Nowadays detectives can use DNA analysis to help catch a killer. But what happens when a crime scene has been exposed to the elements for thousands of years? DNA does not always stay intact that long—so for a paleontologist trying to figure out what kind of predator killed a long-dead fossil animal, the case often goes cold.

But a new method promises to help researchers identify these ancient killers. It relies on the fact that when a predator gulps down the bones of its prey—say, when a swooping owl snatches and eats a small rodent in the night—the diner's stomach juices leave behind microscopic etchings on the surface of the victim's bones.

These etchings occur in patterns that are unique to the type of predator that did the deed, making them a bit like fingerprints that scientists can use to crack unsolved cases, explains Rebecca Terry, a paleontologist at Oregon State University, who led the team that studied the etchings. This technique, she adds, will help researchers paint pictures of what kinds of predators were active in long-vanished ecosystems, particularly in areas where fossils are scarce. “It's really powerful,” she says.
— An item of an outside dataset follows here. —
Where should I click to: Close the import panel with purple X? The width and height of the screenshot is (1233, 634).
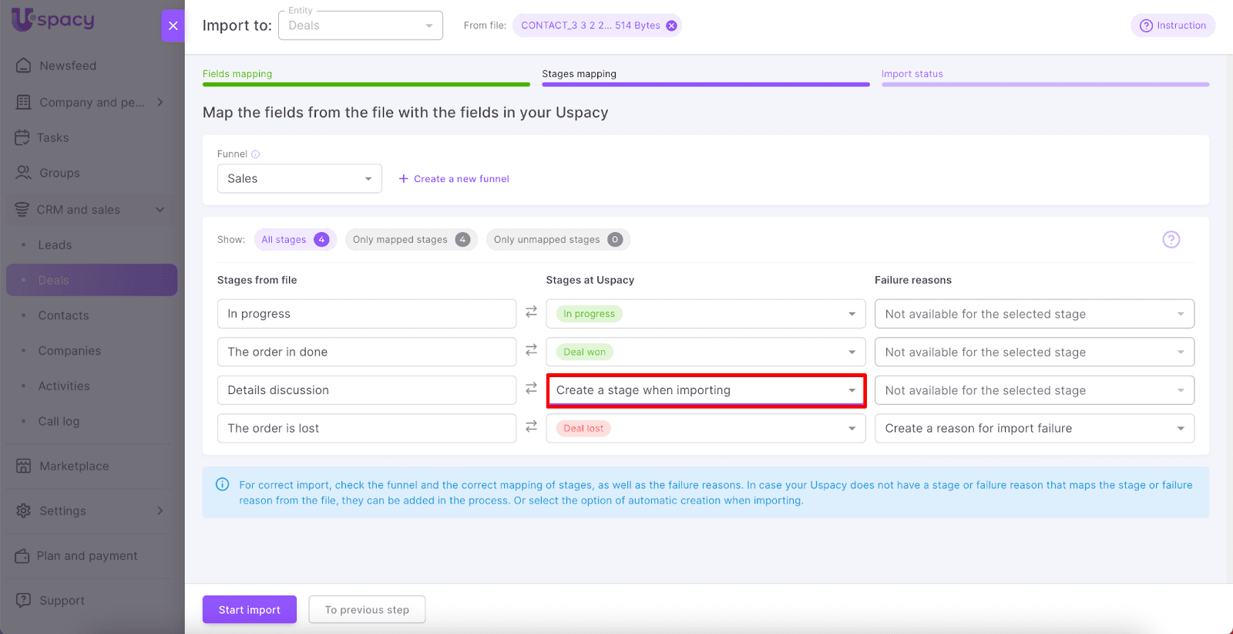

Terry and her team used a scanning electron microscope to examine the leftover bones that modern predatory birds regurgitate as pellets after a meal. They also looked at the feces of carnivorous mammals. “A bone that passes into and out of a nocturnal owl is clearly distinguishable from bones that have been eaten by diurnal raptors” or mammals, Terry says. Patterns etched on bones inside an owl's stomach tend to be relatively short and close together; those from the stomach of a hawk or mammal tend to be longer and more widely spaced, according to the study, which was published last November in PALAIOS. And the patterns left by the modern-day owls and mammals, Terry adds, were “indistinguishable” from those found on fossil bones digested by similar predators long ago.

These findings will help answer one of paleontologists' most basic questions about the fossils of animals they suspect were killed and eaten: “Whodunit?” As Joshua Miller, a paleobiologist at the University of Cincinnati, who was not involved in the new research, says, “You can actually look at an individual bone and get some perspective on why that bone is where you found it. And that's really neat.”